- [Try it] The entries below must be transcribed exactly. Leave nothing out.

[Entries taken from a collection]
══════

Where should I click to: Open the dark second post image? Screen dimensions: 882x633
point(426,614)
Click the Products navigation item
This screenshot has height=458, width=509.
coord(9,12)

══════

- [Response below]
Where should I click to: Open the dark second post image? Screen dimensions: 882x633
point(426,614)
Click the Products navigation item
This screenshot has height=458, width=509.
coord(9,12)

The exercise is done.